Thursday, May 9, 2024

I'm In a Glass Case of Emotion

In the interest of full disclosure--and this might be especially enlightening for you non-parents reading this--there are definitely times when you want your children to suffer. Not like dismemberment levels of suffering, that's when the authorities start asking questions, plus it's hard on the upholstery. You fantasize about it, of course, but only because you told them eleven times not to stick their fingers in the fan and whatever happens in Instance No. 12, well, that's kind of on them, isn't it?

Even though you don't actually want something that bloody happening in your TV room, what I'm talking about is kind of in the same vein. As an adult who already had to sand-walk their way through the treacherous giant-worm-infested spice fields toward burgeoning personhood, you know what lies ahead, but there's a frontier across which no amount of demonstration or encouragement can prepare them or improve their experience. No matter the good-ness of your intention or whatever level of empathy or talent you've been granted as a parent, there's a whole category of development you can't mediate or even mitigate. I know some of you still tried, though. I saw you standing with your face pressed against the fence trying to coach your five-year-olds through recess at kindergarten, or years later screaming red-faced obscenities at teenaged volunteer umpires at the Little League games. We noticed you, your kid noticed you and I want to assure you, all of us were embarrassed either for you or by you.

As of two days ago, all my kids are drinking-age adults now and I am finding myself running toward the new phase of hands-off parenting of adult offspring. The balance takes some getting used to though, I will admit, but you know that in order to actually learn something, to become a full version of a person, they have to live through some shit. How else are they going to understand that disappointment won't actually kill them, no matter how much you sometimes sort of wish it would?

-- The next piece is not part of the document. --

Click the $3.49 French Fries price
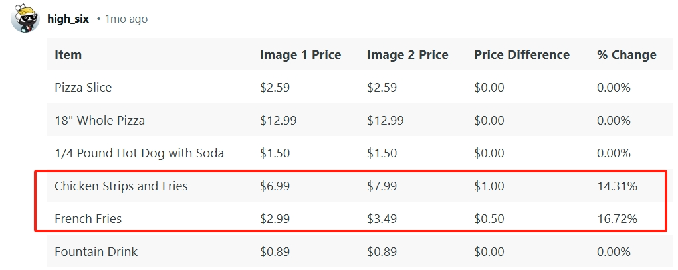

When they were born, they were, like all human babies, little marvels of evolution but also completely useless, lazy dummies. Compare an infant human to an infant anything else (not even mammals, literally anything, except maybe kangaroos, their newborns are basically bugs) and it will come out the worse. Immobile blobs of need whose only skill is to scream loud enough to alert any potential predator for like two miles. Not only do the have to be taught every single mechanical thing with regard to function, let alone survival, it takes for-fucking-ever. Like two years before they can even walk effectively, and even then it's at a waddling, frankly embarrassingly poor pace. A giraffe baby would have been eaten before noon on Day 1 if that were the case.

But it's that way with everything: walking, talking, eating, cleaning themselves... And then the more esoteric social survival skills like listening, diligence, morality, equity, conversation, economy, empathy, understanding... and if they're under 18 and they get it wrong, it's all somehow your fault, to varying degrees according to the laws of whatever jurisdiction you live in and how much property damage was incurred.

At a certain point you do get to let go of the back of the bicycle seat (another fucking skill you have to teach them, bike riding) and let them balance that stupid machine by themselves, even if they don't realize it at first. And then you have to live with the idea that you've just equipped them with an exciting new way to get hit by cars.

That's the whole objective, though: there are things your parental experience is no substitute for. You can't really teach them how to have relationships with other adults, they just have to go out and get hurt all on their own, which is what we're dealing with here this past week. You can counsel or (more appropriately) just listen, because you know even though the experience is universal it sure fucking feels like you're the only one who has ever suffered to this degree in all of human history when it happens to you, so you have to give them time to ride it out without expressly saying anything as unhelpfully, banally stupid like "you'll feel better in time."

But what you also know (and can't really tell them at first) is each shot to the emotional solar plexus is an opportunity to learn, a building block upon which the foundation of the next relationship will be supported.  Sure, there are things you can tell them up front (try not to get too attached to their dog/cat right away; the stripper isn't really into you, etc.), but nothing sticks like getting stuck with the pointy end of rejection, heartbreak and (ideally temporary) despair.

Is it easy to watch? No, of course not, it's your kid and you don't want to see them cry, or have no appetite or stay in bed looking at old pictures on their phone for 11 hours in a row. But the alternative is to get stuck with a future daughter-or-son-in-law you knew was a bad fit from the get-go, so all you can do is pat them on the back on the neck when they're in the throes of it, nod along when they're venting and try to keep the smirking to yourself.